Le pays a su sortir son épingle du jeu en acceptant (à dose homéopathique) l'aide étrangère quand la Birmanie garde toujours sa porte fermée à double-tour.
Dépassé par les vidéos et les témoignages de chinois pleuvant en permanence et de toute part sur Internet, les médias ont joué le jeu de l'information en continu, rendant presque impossible le contrôle de l'Etat... sauf peut-être à l'occasion du deuil national de trois jours qui s'apparente à une reprise en main des médias, tenus d'observer des consignes claires de sobriété.

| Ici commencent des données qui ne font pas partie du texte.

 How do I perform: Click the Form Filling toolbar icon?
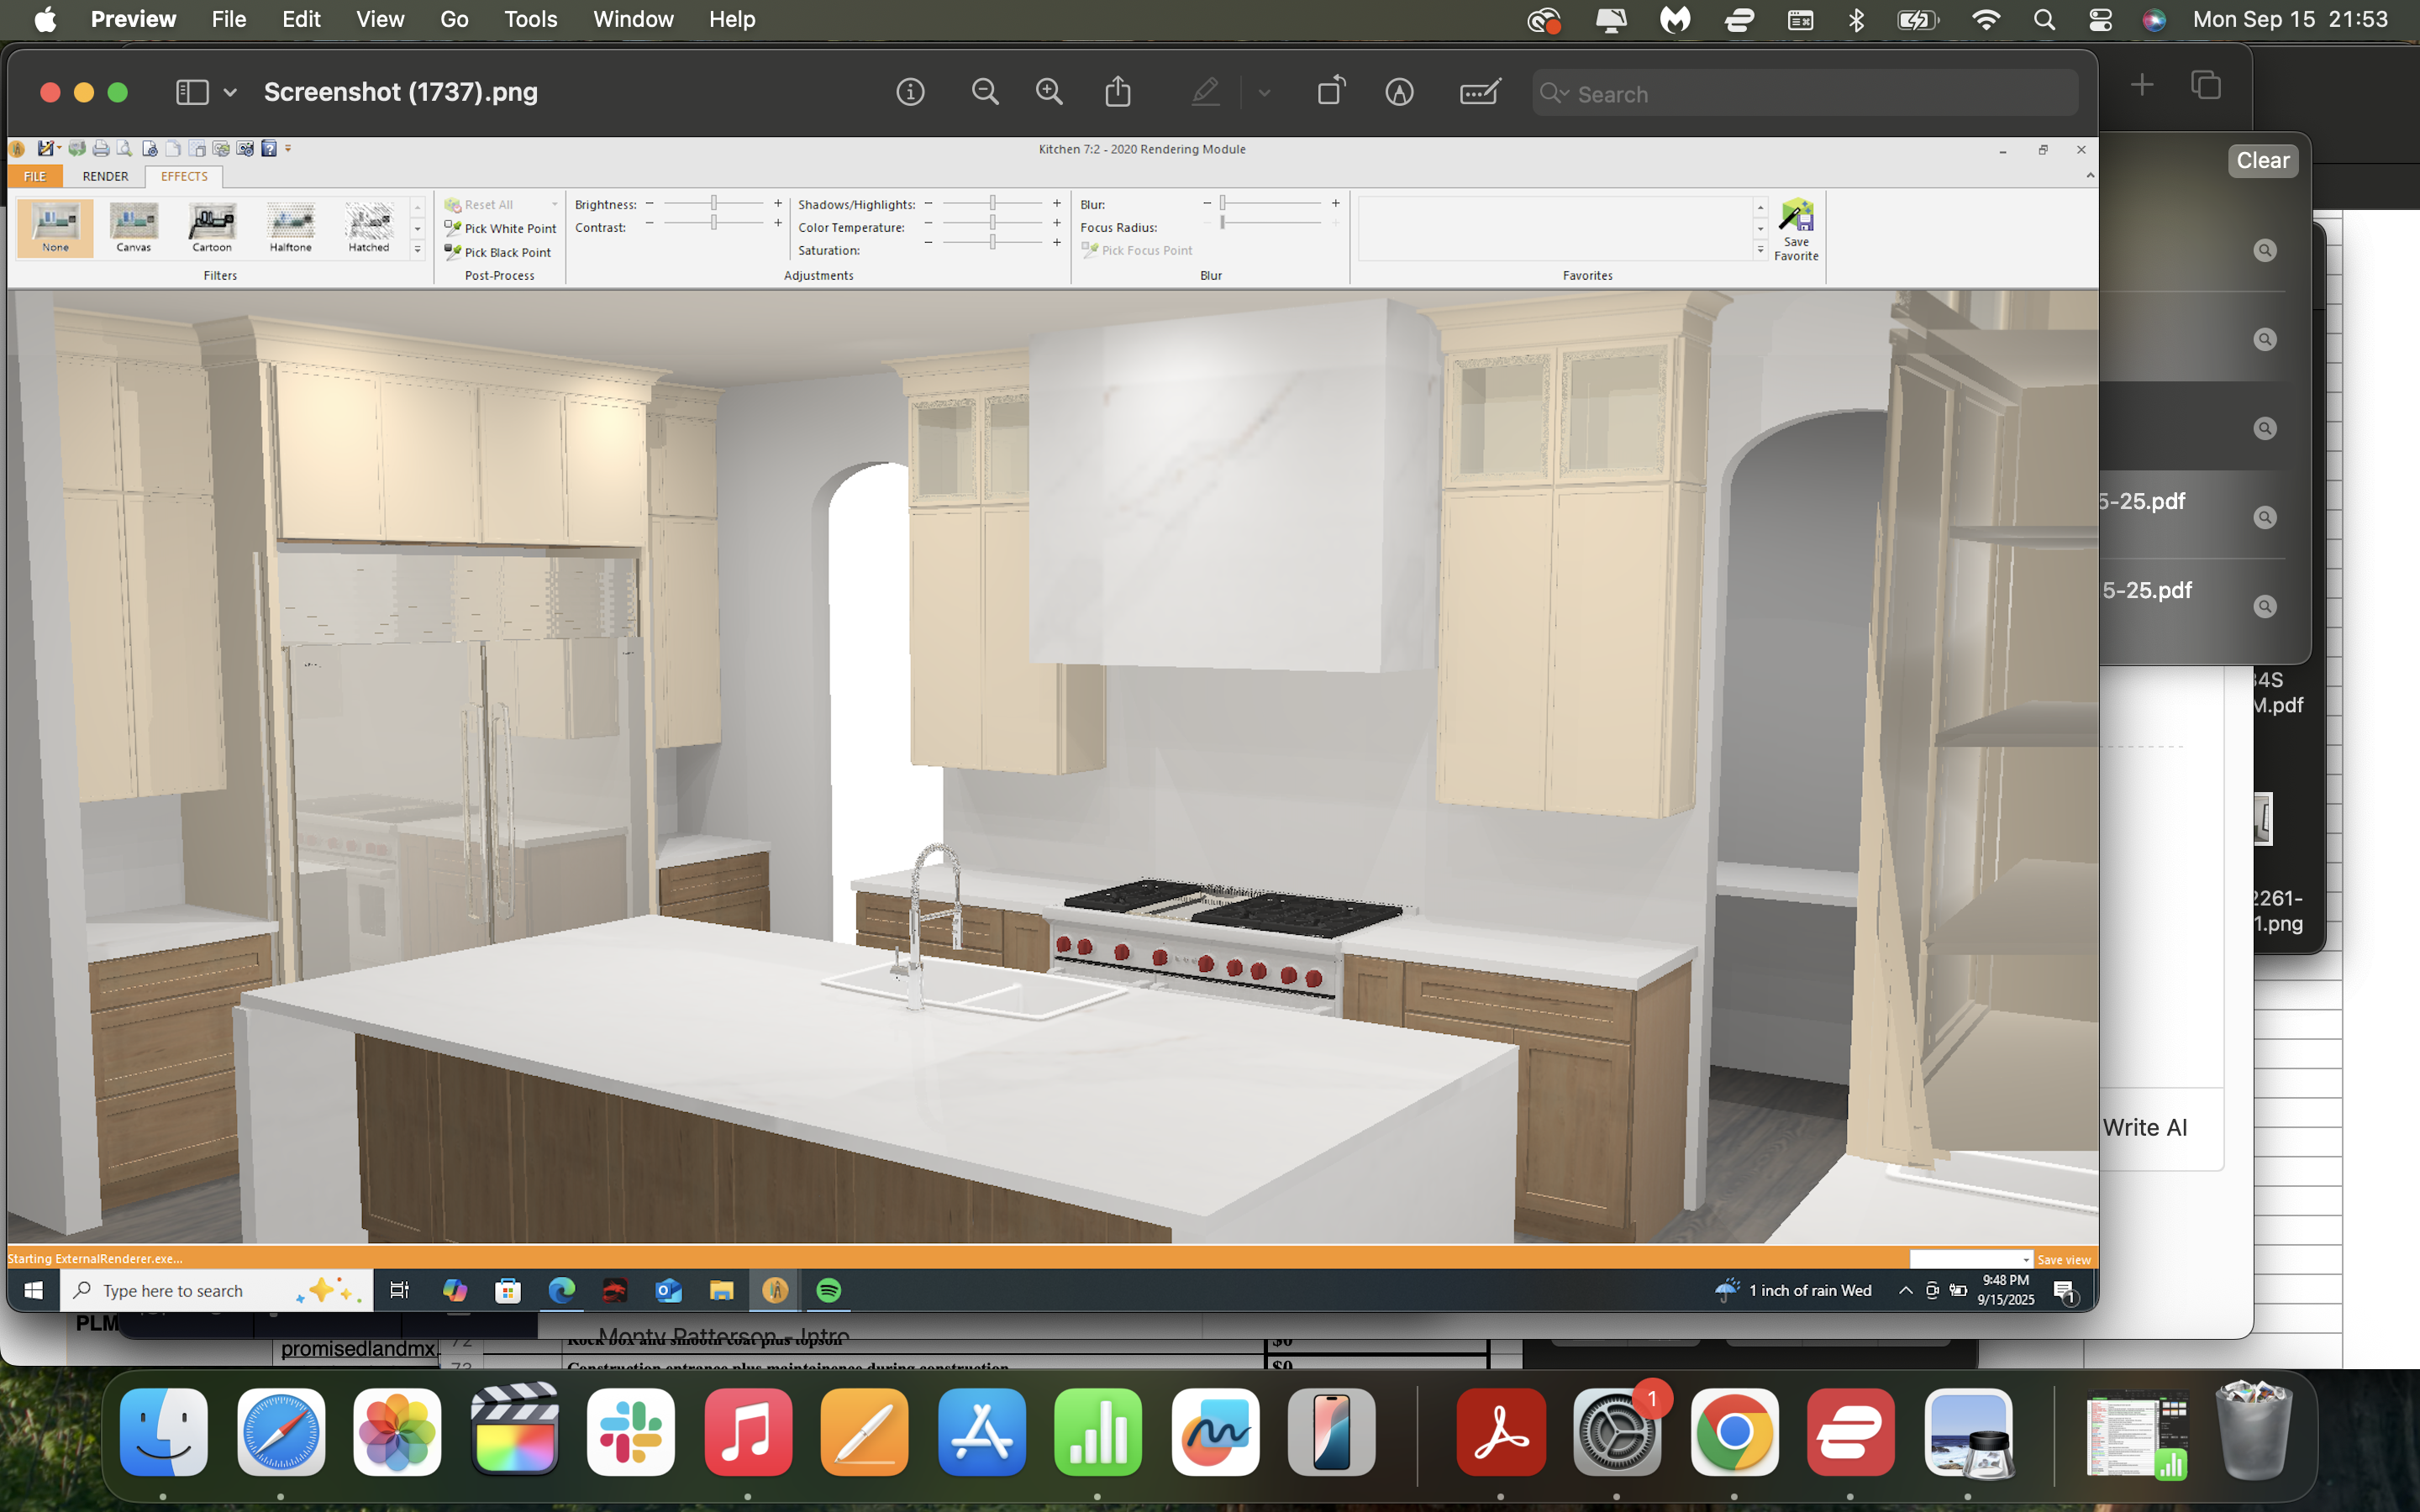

Quoiqu'il en soit, le scandale des écoles mal construites a très vite emmergé dans la presse (à ce titre, l'AFP parlait bizarrement de 7000 écoles effondrées tandis qu'AP parlait de 7000 classes... si un école dispose raisonnablement d'un minimum de 100 élèves, nous aurions eu 700 000 élèves enselevis dans la mesure où le tremblement de terre est survenu en pleine journée). Des histoires individuelles on été mises en avant, rendant ces victimes moins anodines à tel point qu'un deuil national de 3 jours à leur attention a été décrété; une première sachant qu'un tel hommage était jusqu'à présent rendu exclusivement à des personnalités du parti.
La culture serait-elle sur le point de changer? Attacherait-on, en Chine, plus d'importance à l'individualité comme c'est le cas en Occident?